Problem to solve: Every entry should appear in your answer exactly as it does here.

Supplied data:
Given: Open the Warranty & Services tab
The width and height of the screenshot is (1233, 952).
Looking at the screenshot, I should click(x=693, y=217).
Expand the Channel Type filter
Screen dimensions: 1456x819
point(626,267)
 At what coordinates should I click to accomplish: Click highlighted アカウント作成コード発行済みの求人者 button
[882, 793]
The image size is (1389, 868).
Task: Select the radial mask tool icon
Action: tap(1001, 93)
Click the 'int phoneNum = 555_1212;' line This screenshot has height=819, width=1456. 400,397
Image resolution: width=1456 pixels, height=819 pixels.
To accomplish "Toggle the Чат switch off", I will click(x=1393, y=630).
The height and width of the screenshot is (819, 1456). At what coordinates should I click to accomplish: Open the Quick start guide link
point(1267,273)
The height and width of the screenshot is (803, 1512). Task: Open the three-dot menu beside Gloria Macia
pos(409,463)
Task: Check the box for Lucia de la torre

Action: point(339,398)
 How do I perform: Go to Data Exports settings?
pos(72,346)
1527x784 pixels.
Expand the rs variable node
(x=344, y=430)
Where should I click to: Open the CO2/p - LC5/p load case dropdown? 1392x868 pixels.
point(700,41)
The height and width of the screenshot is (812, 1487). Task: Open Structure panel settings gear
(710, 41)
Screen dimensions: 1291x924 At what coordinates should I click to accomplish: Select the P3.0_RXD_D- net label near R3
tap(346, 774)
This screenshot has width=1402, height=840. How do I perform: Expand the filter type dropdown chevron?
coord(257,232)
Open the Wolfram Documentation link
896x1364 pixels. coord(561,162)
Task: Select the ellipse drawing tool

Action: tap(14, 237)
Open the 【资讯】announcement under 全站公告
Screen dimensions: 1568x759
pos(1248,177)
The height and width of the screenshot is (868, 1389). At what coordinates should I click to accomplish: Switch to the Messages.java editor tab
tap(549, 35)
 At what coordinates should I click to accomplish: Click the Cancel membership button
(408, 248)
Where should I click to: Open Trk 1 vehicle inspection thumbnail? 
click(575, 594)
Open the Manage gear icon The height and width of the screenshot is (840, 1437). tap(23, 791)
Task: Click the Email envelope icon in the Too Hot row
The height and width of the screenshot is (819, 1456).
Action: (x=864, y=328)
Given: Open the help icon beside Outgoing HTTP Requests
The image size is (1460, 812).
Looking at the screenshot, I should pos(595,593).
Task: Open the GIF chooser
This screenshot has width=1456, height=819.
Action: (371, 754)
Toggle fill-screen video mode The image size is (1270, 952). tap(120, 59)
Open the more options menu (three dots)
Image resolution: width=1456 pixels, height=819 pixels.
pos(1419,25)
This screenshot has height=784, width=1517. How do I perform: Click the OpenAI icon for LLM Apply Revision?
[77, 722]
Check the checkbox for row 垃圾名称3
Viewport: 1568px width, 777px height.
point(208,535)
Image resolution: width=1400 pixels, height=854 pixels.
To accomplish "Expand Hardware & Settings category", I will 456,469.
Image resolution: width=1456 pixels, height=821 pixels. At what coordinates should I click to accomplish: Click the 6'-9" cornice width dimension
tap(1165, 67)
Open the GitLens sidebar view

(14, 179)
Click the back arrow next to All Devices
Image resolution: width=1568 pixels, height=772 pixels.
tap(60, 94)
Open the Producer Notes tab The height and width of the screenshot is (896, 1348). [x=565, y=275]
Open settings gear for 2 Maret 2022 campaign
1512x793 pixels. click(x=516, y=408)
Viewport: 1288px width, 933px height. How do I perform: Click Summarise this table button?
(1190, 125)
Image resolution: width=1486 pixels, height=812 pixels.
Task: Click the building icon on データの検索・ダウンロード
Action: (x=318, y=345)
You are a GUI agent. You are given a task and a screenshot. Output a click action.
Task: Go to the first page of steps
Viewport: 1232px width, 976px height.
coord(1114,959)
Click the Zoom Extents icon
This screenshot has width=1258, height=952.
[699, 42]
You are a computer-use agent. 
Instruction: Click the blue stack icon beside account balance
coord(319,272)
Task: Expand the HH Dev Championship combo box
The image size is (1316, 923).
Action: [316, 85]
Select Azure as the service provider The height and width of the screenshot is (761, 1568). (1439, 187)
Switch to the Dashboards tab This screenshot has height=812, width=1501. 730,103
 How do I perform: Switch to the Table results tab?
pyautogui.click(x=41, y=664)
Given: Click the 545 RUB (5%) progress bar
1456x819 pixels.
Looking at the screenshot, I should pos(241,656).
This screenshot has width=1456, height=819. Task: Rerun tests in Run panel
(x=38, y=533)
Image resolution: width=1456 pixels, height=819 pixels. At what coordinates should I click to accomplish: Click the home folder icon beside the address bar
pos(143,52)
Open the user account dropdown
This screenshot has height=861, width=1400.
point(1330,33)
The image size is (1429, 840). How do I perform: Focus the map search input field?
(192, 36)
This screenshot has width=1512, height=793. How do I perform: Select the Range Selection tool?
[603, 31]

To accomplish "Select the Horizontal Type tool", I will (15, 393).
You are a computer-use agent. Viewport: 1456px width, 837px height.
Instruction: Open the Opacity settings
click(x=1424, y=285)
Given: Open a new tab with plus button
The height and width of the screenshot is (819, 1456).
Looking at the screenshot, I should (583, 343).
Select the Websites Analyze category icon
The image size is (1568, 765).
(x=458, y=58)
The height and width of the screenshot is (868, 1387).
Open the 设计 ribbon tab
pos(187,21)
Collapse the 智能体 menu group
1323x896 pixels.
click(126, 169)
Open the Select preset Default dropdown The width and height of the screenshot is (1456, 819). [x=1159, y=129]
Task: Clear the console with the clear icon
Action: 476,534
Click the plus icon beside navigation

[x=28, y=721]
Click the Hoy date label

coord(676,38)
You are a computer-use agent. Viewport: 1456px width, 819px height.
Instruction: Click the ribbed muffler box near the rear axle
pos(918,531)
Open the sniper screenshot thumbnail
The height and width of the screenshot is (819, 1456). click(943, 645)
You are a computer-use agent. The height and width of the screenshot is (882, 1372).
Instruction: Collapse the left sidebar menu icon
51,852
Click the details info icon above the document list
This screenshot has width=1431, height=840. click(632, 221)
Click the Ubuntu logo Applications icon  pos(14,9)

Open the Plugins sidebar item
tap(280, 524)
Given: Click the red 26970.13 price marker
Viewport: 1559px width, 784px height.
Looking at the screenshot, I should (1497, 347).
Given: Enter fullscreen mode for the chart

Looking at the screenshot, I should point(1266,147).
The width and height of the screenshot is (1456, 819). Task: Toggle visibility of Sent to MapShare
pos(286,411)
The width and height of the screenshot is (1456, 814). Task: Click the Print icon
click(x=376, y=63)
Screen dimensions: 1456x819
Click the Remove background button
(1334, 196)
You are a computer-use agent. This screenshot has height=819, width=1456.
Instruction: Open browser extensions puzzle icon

Written solution:
Given: Open the Warranty & Services tab
The width and height of the screenshot is (1233, 952).
Looking at the screenshot, I should click(x=693, y=217).
Expand the Channel Type filter
Screen dimensions: 1456x819
point(626,267)
 At what coordinates should I click to accomplish: Click highlighted アカウント作成コード発行済みの求人者 button
[882, 793]
The image size is (1389, 868).
Task: Select the radial mask tool icon
Action: tap(1001, 93)
Click the 'int phoneNum = 555_1212;' line This screenshot has height=819, width=1456. 400,397
Image resolution: width=1456 pixels, height=819 pixels.
To accomplish "Toggle the Чат switch off", I will click(x=1393, y=630).
The height and width of the screenshot is (819, 1456). At what coordinates should I click to accomplish: Open the Quick start guide link
point(1267,273)
The height and width of the screenshot is (803, 1512). Task: Open the three-dot menu beside Gloria Macia
pos(409,463)
Task: Check the box for Lucia de la torre

Action: point(339,398)
 How do I perform: Go to Data Exports settings?
pos(72,346)
1527x784 pixels.
Expand the rs variable node
(x=344, y=430)
Where should I click to: Open the CO2/p - LC5/p load case dropdown? 1392x868 pixels.
point(700,41)
The height and width of the screenshot is (812, 1487). Task: Open Structure panel settings gear
(710, 41)
Screen dimensions: 1291x924 At what coordinates should I click to accomplish: Select the P3.0_RXD_D- net label near R3
tap(346, 774)
This screenshot has width=1402, height=840. How do I perform: Expand the filter type dropdown chevron?
coord(257,232)
Open the Wolfram Documentation link
896x1364 pixels. coord(561,162)
Task: Select the ellipse drawing tool

Action: tap(14, 237)
Open the 【资讯】announcement under 全站公告
Screen dimensions: 1568x759
pos(1248,177)
The height and width of the screenshot is (868, 1389). At what coordinates should I click to accomplish: Switch to the Messages.java editor tab
tap(549, 35)
 At what coordinates should I click to accomplish: Click the Cancel membership button
(408, 248)
Where should I click to: Open Trk 1 vehicle inspection thumbnail? 
click(575, 594)
Open the Manage gear icon The height and width of the screenshot is (840, 1437). tap(23, 791)
Task: Click the Email envelope icon in the Too Hot row
The height and width of the screenshot is (819, 1456).
Action: (x=864, y=328)
Given: Open the help icon beside Outgoing HTTP Requests
The image size is (1460, 812).
Looking at the screenshot, I should pos(595,593).
Task: Open the GIF chooser
This screenshot has width=1456, height=819.
Action: (371, 754)
Toggle fill-screen video mode The image size is (1270, 952). tap(120, 59)
Open the more options menu (three dots)
Image resolution: width=1456 pixels, height=819 pixels.
pos(1419,25)
This screenshot has height=784, width=1517. How do I perform: Click the OpenAI icon for LLM Apply Revision?
[77, 722]
Check the checkbox for row 垃圾名称3
Viewport: 1568px width, 777px height.
point(208,535)
Image resolution: width=1400 pixels, height=854 pixels.
To accomplish "Expand Hardware & Settings category", I will 456,469.
Image resolution: width=1456 pixels, height=821 pixels. At what coordinates should I click to accomplish: Click the 6'-9" cornice width dimension
tap(1165, 67)
Open the GitLens sidebar view

(14, 179)
Click the back arrow next to All Devices
Image resolution: width=1568 pixels, height=772 pixels.
tap(60, 94)
Open the Producer Notes tab The height and width of the screenshot is (896, 1348). [x=565, y=275]
Open settings gear for 2 Maret 2022 campaign
1512x793 pixels. click(x=516, y=408)
Viewport: 1288px width, 933px height. How do I perform: Click Summarise this table button?
(1190, 125)
Image resolution: width=1486 pixels, height=812 pixels.
Task: Click the building icon on データの検索・ダウンロード
Action: (x=318, y=345)
You are a GUI agent. You are given a task and a screenshot. Output a click action.
Task: Go to the first page of steps
Viewport: 1232px width, 976px height.
coord(1114,959)
Click the Zoom Extents icon
This screenshot has width=1258, height=952.
[699, 42]
You are a computer-use agent. 
Instruction: Click the blue stack icon beside account balance
coord(319,272)
Task: Expand the HH Dev Championship combo box
The image size is (1316, 923).
Action: [316, 85]
Select Azure as the service provider The height and width of the screenshot is (761, 1568). (1439, 187)
Switch to the Dashboards tab This screenshot has height=812, width=1501. 730,103
 How do I perform: Switch to the Table results tab?
pyautogui.click(x=41, y=664)
Given: Click the 545 RUB (5%) progress bar
1456x819 pixels.
Looking at the screenshot, I should pos(241,656).
This screenshot has width=1456, height=819. Task: Rerun tests in Run panel
(x=38, y=533)
Image resolution: width=1456 pixels, height=819 pixels. At what coordinates should I click to accomplish: Click the home folder icon beside the address bar
pos(143,52)
Open the user account dropdown
This screenshot has height=861, width=1400.
point(1330,33)
The image size is (1429, 840). How do I perform: Focus the map search input field?
(192, 36)
This screenshot has width=1512, height=793. How do I perform: Select the Range Selection tool?
[603, 31]

To accomplish "Select the Horizontal Type tool", I will (15, 393).
You are a computer-use agent. Viewport: 1456px width, 837px height.
Instruction: Open the Opacity settings
click(x=1424, y=285)
Given: Open a new tab with plus button
The height and width of the screenshot is (819, 1456).
Looking at the screenshot, I should (583, 343).
Select the Websites Analyze category icon
The image size is (1568, 765).
(x=458, y=58)
The height and width of the screenshot is (868, 1387).
Open the 设计 ribbon tab
pos(187,21)
Collapse the 智能体 menu group
1323x896 pixels.
click(126, 169)
Open the Select preset Default dropdown The width and height of the screenshot is (1456, 819). [x=1159, y=129]
Task: Clear the console with the clear icon
Action: 476,534
Click the plus icon beside navigation

[x=28, y=721]
Click the Hoy date label

coord(676,38)
You are a computer-use agent. Viewport: 1456px width, 819px height.
Instruction: Click the ribbed muffler box near the rear axle
pos(918,531)
Open the sniper screenshot thumbnail
The height and width of the screenshot is (819, 1456). click(943, 645)
You are a computer-use agent. The height and width of the screenshot is (882, 1372).
Instruction: Collapse the left sidebar menu icon
51,852
Click the details info icon above the document list
This screenshot has width=1431, height=840. click(632, 221)
Click the Ubuntu logo Applications icon  pos(14,9)

Open the Plugins sidebar item
tap(280, 524)
Given: Click the red 26970.13 price marker
Viewport: 1559px width, 784px height.
Looking at the screenshot, I should (1497, 347).
Given: Enter fullscreen mode for the chart

Looking at the screenshot, I should point(1266,147).
The width and height of the screenshot is (1456, 819). Task: Toggle visibility of Sent to MapShare
pos(286,411)
The width and height of the screenshot is (1456, 814). Task: Click the Print icon
click(x=376, y=63)
Screen dimensions: 1456x819
Click the Remove background button
(1334, 196)
You are a computer-use agent. This screenshot has height=819, width=1456.
Instruction: Open browser extensions puzzle icon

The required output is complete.